SUPPLIED RECORDS section start
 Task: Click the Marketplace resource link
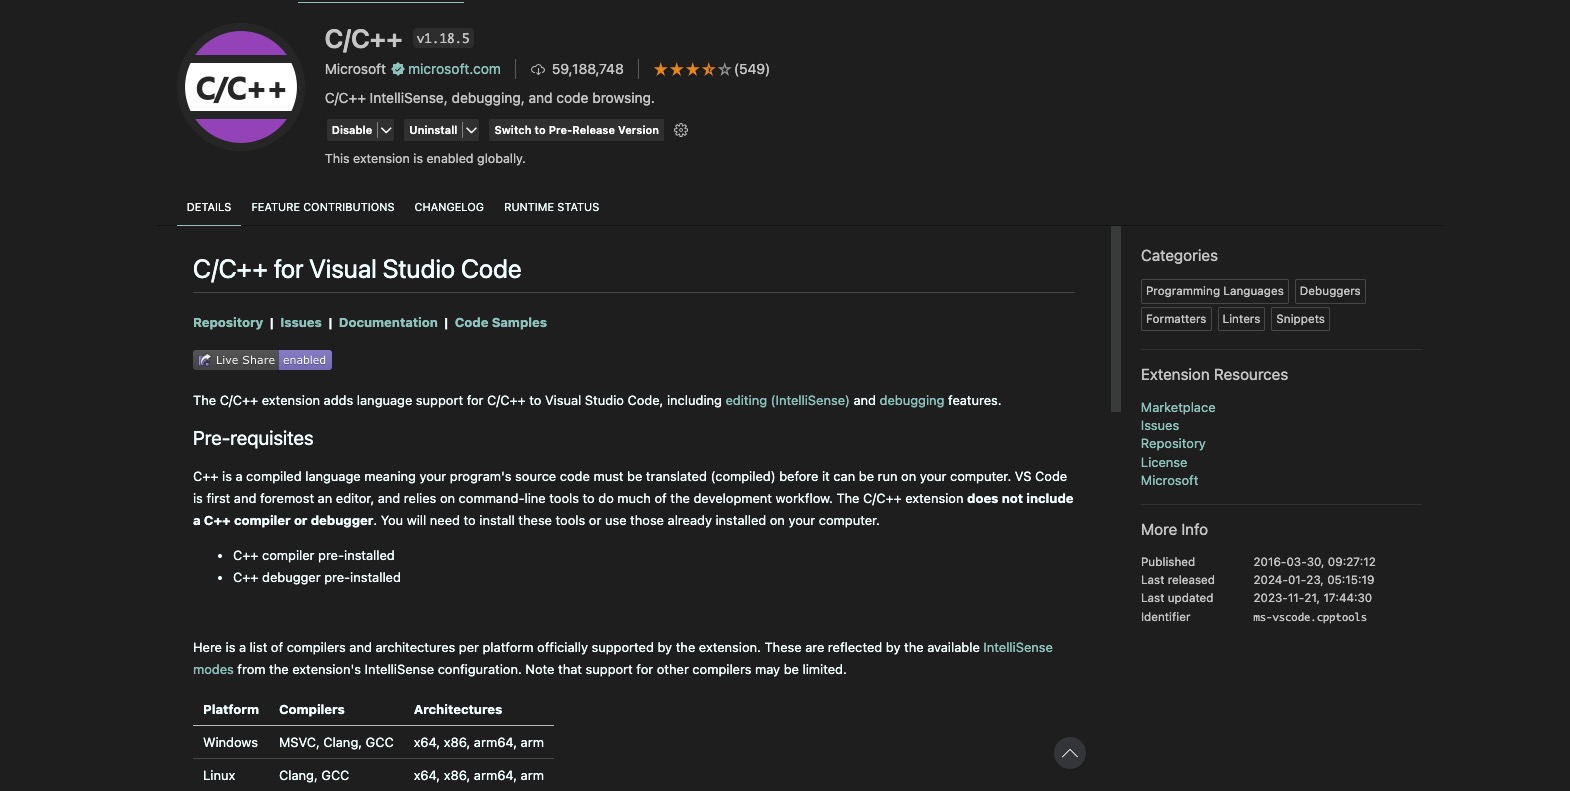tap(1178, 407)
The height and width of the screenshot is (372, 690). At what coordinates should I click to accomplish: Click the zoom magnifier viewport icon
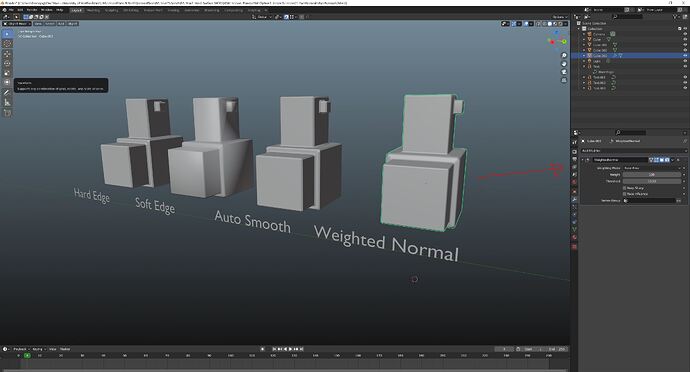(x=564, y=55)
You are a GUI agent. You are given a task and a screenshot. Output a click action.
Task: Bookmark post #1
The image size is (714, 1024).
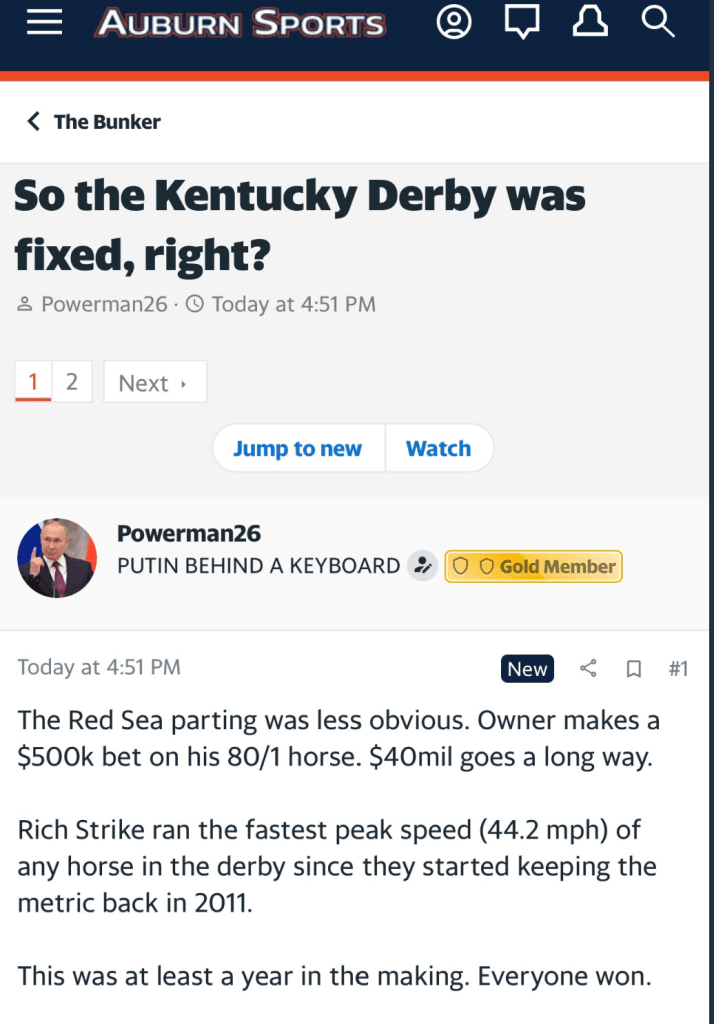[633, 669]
SUPPLIED RECORDS section end
WORK INSTRUCTION:
Every line above should be returned exactly; the pictures stay out.

TASK SOLUTION:
 Task: Click the Marketplace resource link
tap(1178, 407)
The height and width of the screenshot is (372, 690). At what coordinates should I click to accomplish: Click the zoom magnifier viewport icon
(x=564, y=55)
You are a GUI agent. You are given a task and a screenshot. Output a click action.
Task: Bookmark post #1
The image size is (714, 1024).
[633, 669]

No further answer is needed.